I entered the nurses’ station and turned in a full circle, watching the doctors and nurses all around me typing, chatting, and jotting things on forms clipped to clipboards. Because I was faking life, I’d only done the invisible-in-a-crowd thing a couple of times before—most of the time, my incorporeity was a precaution, in case someone walked in on me—and watching people talk and act like I wasn’t there felt more like a colossal prank perpetrated by the in-crowd than a supernatural ability.

I was visually scanning some random form over a nurse’s shoulder when anothernurse—Anne, according to her name tag—sat next to her. “You missed all the excitement,” the first nurse—Gina—said.

“Another eighty-year-old nudist?”

Gina laughed as I moved to the right, wishing I could open a folder on the desk in front of her. “No. Remember the girl who came in right before you went to lunch? Ambulance brought her from Eastlake?”

I froze. They were talking about Emma.

“The mumbler? Yeah. Dr. Cohen ordered a psych evaluation right before I left. Did she get it?”

“She got more than that. You know Claudia transferred here from Lakeside, right?” Gina said, and Anne nodded. “Well, she recognized the girl from this morning as a psych patient. Get this—the girl was admitted to Lakeside  under another name nearly two years ago. She hardly said a word the whole time she was there, then, several weeks ago she just disappeared from a locked ward. They have no idea how she got out. All the exits were locked and video-monitored, and no one saw her leave. Just poof, like Houdini.”

“Weird. They take her back?”

“Yeah. The psych ward took her off our hands fifteen minutes ago. Her parents are on the way.”

Crap! Em was at Lakeside. Next to the Netherworld, the mental health ward was my least favorite place in either world. Yet somehow, it had become my afterlife’s version of Rome.

All roads led to Lakeside.

Chapter Eighteen

My skin began to crawl the moment I blinked into the dayroom on the adolescent floor of the Lakeside mental health unit. The psychiatric unit was associated with the hospital but was a separate building. A beast all its own.

I’d been there as a visitor—an invisible, unauthorized visitor—twice and made it out just fine both times, but on this third visit, as on the other two, memories of my involuntary residence at Lakeside overshadowed everything else. I was only a resident for a week, but that was one of the worst weeks of my life.

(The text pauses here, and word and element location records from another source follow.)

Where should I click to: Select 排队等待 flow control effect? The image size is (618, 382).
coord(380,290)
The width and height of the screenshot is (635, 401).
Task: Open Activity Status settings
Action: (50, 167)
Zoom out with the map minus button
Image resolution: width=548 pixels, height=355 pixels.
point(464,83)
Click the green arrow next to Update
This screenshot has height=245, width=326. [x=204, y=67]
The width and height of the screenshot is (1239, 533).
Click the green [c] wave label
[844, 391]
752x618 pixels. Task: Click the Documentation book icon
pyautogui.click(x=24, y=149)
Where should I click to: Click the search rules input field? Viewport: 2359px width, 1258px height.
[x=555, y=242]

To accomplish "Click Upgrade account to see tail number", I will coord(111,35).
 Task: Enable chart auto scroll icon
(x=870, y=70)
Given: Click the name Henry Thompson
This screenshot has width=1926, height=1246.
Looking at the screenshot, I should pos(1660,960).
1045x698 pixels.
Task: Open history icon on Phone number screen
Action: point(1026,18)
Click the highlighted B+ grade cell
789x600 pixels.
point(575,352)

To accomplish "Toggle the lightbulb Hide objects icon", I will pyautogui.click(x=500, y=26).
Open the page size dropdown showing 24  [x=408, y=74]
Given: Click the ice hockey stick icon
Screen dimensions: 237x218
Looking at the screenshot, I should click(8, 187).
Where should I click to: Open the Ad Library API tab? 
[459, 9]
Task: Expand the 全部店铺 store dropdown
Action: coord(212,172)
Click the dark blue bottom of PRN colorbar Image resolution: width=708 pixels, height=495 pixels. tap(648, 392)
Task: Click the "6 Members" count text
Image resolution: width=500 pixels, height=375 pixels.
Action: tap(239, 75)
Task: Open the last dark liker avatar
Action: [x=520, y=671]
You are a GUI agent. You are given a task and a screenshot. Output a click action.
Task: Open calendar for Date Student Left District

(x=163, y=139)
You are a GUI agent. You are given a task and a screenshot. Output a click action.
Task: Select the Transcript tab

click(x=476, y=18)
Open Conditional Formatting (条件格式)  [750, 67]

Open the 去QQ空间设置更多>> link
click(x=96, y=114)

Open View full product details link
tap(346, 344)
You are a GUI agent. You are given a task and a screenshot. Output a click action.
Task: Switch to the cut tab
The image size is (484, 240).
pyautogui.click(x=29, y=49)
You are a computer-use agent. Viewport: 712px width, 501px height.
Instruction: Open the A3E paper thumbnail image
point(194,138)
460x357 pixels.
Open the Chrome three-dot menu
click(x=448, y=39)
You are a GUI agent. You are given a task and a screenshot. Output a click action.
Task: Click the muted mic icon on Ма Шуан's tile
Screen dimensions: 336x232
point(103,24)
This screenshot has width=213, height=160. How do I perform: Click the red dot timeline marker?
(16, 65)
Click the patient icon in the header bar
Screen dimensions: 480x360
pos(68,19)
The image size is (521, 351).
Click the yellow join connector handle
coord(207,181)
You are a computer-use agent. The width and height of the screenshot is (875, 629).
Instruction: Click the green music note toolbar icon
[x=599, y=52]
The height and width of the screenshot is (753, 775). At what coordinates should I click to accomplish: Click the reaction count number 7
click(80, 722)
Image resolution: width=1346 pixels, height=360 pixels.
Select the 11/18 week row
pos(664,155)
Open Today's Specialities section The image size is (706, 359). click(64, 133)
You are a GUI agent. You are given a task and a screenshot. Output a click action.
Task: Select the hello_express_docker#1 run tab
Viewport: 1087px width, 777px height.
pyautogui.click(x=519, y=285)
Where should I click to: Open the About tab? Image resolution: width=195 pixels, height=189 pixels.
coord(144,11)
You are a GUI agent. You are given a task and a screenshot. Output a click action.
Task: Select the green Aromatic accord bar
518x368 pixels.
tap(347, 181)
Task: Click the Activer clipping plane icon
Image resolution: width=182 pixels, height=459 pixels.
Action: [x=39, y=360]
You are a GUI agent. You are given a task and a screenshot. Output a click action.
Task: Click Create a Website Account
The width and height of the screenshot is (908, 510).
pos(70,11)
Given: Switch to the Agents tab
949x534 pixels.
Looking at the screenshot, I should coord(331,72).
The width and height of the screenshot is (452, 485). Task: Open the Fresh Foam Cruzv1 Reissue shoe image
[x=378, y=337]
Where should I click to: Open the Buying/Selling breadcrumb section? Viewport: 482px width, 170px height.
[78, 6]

After a quick glance around to make sure no one could see me, I headed into the nurses’ station, an enclosed, locked room with windows set into the top half of the walls—very different from nurses’ stations in the main hospital. A room chart hung on the rear wall, the only part that didn’t overlook the rest of the floor, but Em’s name wasn’t on it yet. Neither was Lydia’s. She evidently hadn’t been there long enough to be penciled in. But the chart showed two empty rooms on the girls’ wing—surely she was in one of those.

I headed out of the nurses’ station, through the dayroom, past the dining room, and into the girls’ hall, trying my best to ignore the residents. And not to notice the familiar faces of several girls who’d been there when I was a resident almost two years earlier.